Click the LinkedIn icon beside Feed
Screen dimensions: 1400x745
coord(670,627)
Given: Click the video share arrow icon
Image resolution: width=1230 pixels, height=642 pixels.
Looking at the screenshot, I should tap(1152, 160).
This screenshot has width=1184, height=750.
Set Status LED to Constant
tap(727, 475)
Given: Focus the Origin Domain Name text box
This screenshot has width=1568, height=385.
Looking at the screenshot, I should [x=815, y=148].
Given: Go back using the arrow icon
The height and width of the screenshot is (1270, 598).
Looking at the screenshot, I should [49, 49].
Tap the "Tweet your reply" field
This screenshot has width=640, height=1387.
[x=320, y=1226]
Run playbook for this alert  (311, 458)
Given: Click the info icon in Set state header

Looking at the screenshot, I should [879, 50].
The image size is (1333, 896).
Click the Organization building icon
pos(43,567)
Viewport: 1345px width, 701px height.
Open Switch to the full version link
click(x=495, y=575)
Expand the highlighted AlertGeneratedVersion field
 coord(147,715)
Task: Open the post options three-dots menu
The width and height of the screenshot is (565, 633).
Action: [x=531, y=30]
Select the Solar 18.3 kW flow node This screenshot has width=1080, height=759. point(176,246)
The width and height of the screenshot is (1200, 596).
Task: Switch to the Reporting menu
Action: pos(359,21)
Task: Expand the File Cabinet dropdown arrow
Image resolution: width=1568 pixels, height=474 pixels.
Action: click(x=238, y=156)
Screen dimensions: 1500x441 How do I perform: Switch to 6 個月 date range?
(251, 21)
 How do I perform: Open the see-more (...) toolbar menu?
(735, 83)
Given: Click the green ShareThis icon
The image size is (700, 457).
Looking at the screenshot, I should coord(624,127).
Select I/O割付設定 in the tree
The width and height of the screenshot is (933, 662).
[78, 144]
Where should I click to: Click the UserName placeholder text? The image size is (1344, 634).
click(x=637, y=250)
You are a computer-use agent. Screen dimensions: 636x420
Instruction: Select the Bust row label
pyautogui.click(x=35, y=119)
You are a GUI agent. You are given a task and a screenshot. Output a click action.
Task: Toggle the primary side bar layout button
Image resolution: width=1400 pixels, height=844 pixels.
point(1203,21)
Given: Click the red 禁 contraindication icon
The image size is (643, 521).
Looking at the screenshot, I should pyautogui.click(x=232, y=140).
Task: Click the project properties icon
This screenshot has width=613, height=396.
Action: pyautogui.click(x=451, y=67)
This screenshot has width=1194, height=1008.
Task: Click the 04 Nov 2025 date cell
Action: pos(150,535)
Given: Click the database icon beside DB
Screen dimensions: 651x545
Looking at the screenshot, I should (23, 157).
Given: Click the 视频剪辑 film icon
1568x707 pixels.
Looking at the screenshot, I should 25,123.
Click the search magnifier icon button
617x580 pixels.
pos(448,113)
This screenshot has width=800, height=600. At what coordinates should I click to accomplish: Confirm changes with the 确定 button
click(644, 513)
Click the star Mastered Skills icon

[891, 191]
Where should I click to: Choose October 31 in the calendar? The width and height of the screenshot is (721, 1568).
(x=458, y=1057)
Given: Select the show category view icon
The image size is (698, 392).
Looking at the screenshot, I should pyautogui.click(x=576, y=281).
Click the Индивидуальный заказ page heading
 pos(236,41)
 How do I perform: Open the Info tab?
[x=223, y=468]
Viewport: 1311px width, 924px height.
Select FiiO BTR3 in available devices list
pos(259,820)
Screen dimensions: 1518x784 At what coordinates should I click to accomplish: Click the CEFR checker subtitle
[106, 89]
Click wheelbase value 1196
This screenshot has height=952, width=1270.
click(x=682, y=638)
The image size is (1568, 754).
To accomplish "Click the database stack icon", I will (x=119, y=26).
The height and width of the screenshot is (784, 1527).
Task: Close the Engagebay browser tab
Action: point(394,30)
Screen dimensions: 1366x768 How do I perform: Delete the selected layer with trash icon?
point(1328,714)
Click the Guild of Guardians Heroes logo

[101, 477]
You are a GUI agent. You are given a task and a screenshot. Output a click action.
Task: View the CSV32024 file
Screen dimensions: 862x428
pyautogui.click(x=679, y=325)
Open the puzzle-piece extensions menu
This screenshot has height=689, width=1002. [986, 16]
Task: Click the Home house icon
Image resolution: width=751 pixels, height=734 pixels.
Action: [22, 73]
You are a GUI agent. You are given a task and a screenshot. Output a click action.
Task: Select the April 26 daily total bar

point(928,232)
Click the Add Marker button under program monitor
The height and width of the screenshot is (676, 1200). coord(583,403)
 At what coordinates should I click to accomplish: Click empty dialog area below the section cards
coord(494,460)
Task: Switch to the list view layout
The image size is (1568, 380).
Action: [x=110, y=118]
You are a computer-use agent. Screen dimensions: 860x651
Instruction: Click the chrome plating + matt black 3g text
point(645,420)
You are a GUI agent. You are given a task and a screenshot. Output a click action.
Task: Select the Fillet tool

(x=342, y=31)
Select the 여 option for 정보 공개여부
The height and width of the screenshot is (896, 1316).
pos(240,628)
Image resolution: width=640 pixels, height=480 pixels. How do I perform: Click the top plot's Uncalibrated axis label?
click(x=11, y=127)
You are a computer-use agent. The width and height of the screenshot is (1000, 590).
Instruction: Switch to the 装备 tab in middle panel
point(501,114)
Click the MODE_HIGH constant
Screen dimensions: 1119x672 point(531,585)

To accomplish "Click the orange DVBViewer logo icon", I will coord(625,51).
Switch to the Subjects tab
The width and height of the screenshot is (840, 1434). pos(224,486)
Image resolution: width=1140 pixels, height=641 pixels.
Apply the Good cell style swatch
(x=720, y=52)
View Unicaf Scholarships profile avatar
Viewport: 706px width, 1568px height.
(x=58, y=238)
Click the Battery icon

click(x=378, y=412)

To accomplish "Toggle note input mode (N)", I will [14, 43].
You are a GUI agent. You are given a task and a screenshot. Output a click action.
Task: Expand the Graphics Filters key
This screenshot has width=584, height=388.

= = = = = = =

### ASSIGNMENT
Return the full listing. Leave every word as it stands.

### RESPONSE BOX
Click the LinkedIn icon beside Feed
Screen dimensions: 1400x745
coord(670,627)
Given: Click the video share arrow icon
Image resolution: width=1230 pixels, height=642 pixels.
Looking at the screenshot, I should tap(1152, 160).
This screenshot has width=1184, height=750.
Set Status LED to Constant
tap(727, 475)
Given: Focus the Origin Domain Name text box
This screenshot has width=1568, height=385.
Looking at the screenshot, I should [x=815, y=148].
Given: Go back using the arrow icon
The height and width of the screenshot is (1270, 598).
Looking at the screenshot, I should [49, 49].
Tap the "Tweet your reply" field
This screenshot has width=640, height=1387.
[x=320, y=1226]
Run playbook for this alert  (311, 458)
Given: Click the info icon in Set state header

Looking at the screenshot, I should [879, 50].
The image size is (1333, 896).
Click the Organization building icon
pos(43,567)
Viewport: 1345px width, 701px height.
Open Switch to the full version link
click(x=495, y=575)
Expand the highlighted AlertGeneratedVersion field
 coord(147,715)
Task: Open the post options three-dots menu
The width and height of the screenshot is (565, 633).
Action: [x=531, y=30]
Select the Solar 18.3 kW flow node This screenshot has width=1080, height=759. point(176,246)
The width and height of the screenshot is (1200, 596).
Task: Switch to the Reporting menu
Action: pos(359,21)
Task: Expand the File Cabinet dropdown arrow
Image resolution: width=1568 pixels, height=474 pixels.
Action: click(x=238, y=156)
Screen dimensions: 1500x441 How do I perform: Switch to 6 個月 date range?
(251, 21)
 How do I perform: Open the see-more (...) toolbar menu?
(735, 83)
Given: Click the green ShareThis icon
The image size is (700, 457).
Looking at the screenshot, I should coord(624,127).
Select I/O割付設定 in the tree
The width and height of the screenshot is (933, 662).
[78, 144]
Where should I click to: Click the UserName placeholder text? The image size is (1344, 634).
click(x=637, y=250)
You are a computer-use agent. Screen dimensions: 636x420
Instruction: Select the Bust row label
pyautogui.click(x=35, y=119)
You are a GUI agent. You are given a task and a screenshot. Output a click action.
Task: Toggle the primary side bar layout button
Image resolution: width=1400 pixels, height=844 pixels.
point(1203,21)
Given: Click the red 禁 contraindication icon
The image size is (643, 521).
Looking at the screenshot, I should pyautogui.click(x=232, y=140).
Task: Click the project properties icon
This screenshot has width=613, height=396.
Action: pyautogui.click(x=451, y=67)
This screenshot has width=1194, height=1008.
Task: Click the 04 Nov 2025 date cell
Action: pos(150,535)
Given: Click the database icon beside DB
Screen dimensions: 651x545
Looking at the screenshot, I should (23, 157).
Given: Click the 视频剪辑 film icon
1568x707 pixels.
Looking at the screenshot, I should 25,123.
Click the search magnifier icon button
617x580 pixels.
pos(448,113)
This screenshot has width=800, height=600. At what coordinates should I click to accomplish: Confirm changes with the 确定 button
click(644, 513)
Click the star Mastered Skills icon

[891, 191]
Where should I click to: Choose October 31 in the calendar? The width and height of the screenshot is (721, 1568).
(x=458, y=1057)
Given: Select the show category view icon
The image size is (698, 392).
Looking at the screenshot, I should pyautogui.click(x=576, y=281).
Click the Индивидуальный заказ page heading
 pos(236,41)
 How do I perform: Open the Info tab?
[x=223, y=468]
Viewport: 1311px width, 924px height.
Select FiiO BTR3 in available devices list
pos(259,820)
Screen dimensions: 1518x784 At what coordinates should I click to accomplish: Click the CEFR checker subtitle
[106, 89]
Click wheelbase value 1196
This screenshot has height=952, width=1270.
click(x=682, y=638)
The image size is (1568, 754).
To accomplish "Click the database stack icon", I will (x=119, y=26).
The height and width of the screenshot is (784, 1527).
Task: Close the Engagebay browser tab
Action: point(394,30)
Screen dimensions: 1366x768 How do I perform: Delete the selected layer with trash icon?
point(1328,714)
Click the Guild of Guardians Heroes logo

[101, 477]
You are a GUI agent. You are given a task and a screenshot. Output a click action.
Task: View the CSV32024 file
Screen dimensions: 862x428
pyautogui.click(x=679, y=325)
Open the puzzle-piece extensions menu
This screenshot has height=689, width=1002. [986, 16]
Task: Click the Home house icon
Image resolution: width=751 pixels, height=734 pixels.
Action: [22, 73]
You are a GUI agent. You are given a task and a screenshot. Output a click action.
Task: Select the April 26 daily total bar

point(928,232)
Click the Add Marker button under program monitor
The height and width of the screenshot is (676, 1200). coord(583,403)
 At what coordinates should I click to accomplish: Click empty dialog area below the section cards
coord(494,460)
Task: Switch to the list view layout
The image size is (1568, 380).
Action: [x=110, y=118]
You are a computer-use agent. Screen dimensions: 860x651
Instruction: Click the chrome plating + matt black 3g text
point(645,420)
You are a GUI agent. You are given a task and a screenshot. Output a click action.
Task: Select the Fillet tool

(x=342, y=31)
Select the 여 option for 정보 공개여부
The height and width of the screenshot is (896, 1316).
pos(240,628)
Image resolution: width=640 pixels, height=480 pixels. How do I perform: Click the top plot's Uncalibrated axis label?
click(x=11, y=127)
You are a computer-use agent. The width and height of the screenshot is (1000, 590).
Instruction: Switch to the 装备 tab in middle panel
point(501,114)
Click the MODE_HIGH constant
Screen dimensions: 1119x672 point(531,585)

To accomplish "Click the orange DVBViewer logo icon", I will coord(625,51).
Switch to the Subjects tab
The width and height of the screenshot is (840, 1434). pos(224,486)
Image resolution: width=1140 pixels, height=641 pixels.
Apply the Good cell style swatch
(x=720, y=52)
View Unicaf Scholarships profile avatar
Viewport: 706px width, 1568px height.
(x=58, y=238)
Click the Battery icon

click(x=378, y=412)

To accomplish "Toggle note input mode (N)", I will [14, 43].
You are a GUI agent. You are given a task and a screenshot. Output a click action.
Task: Expand the Graphics Filters key
This screenshot has width=584, height=388.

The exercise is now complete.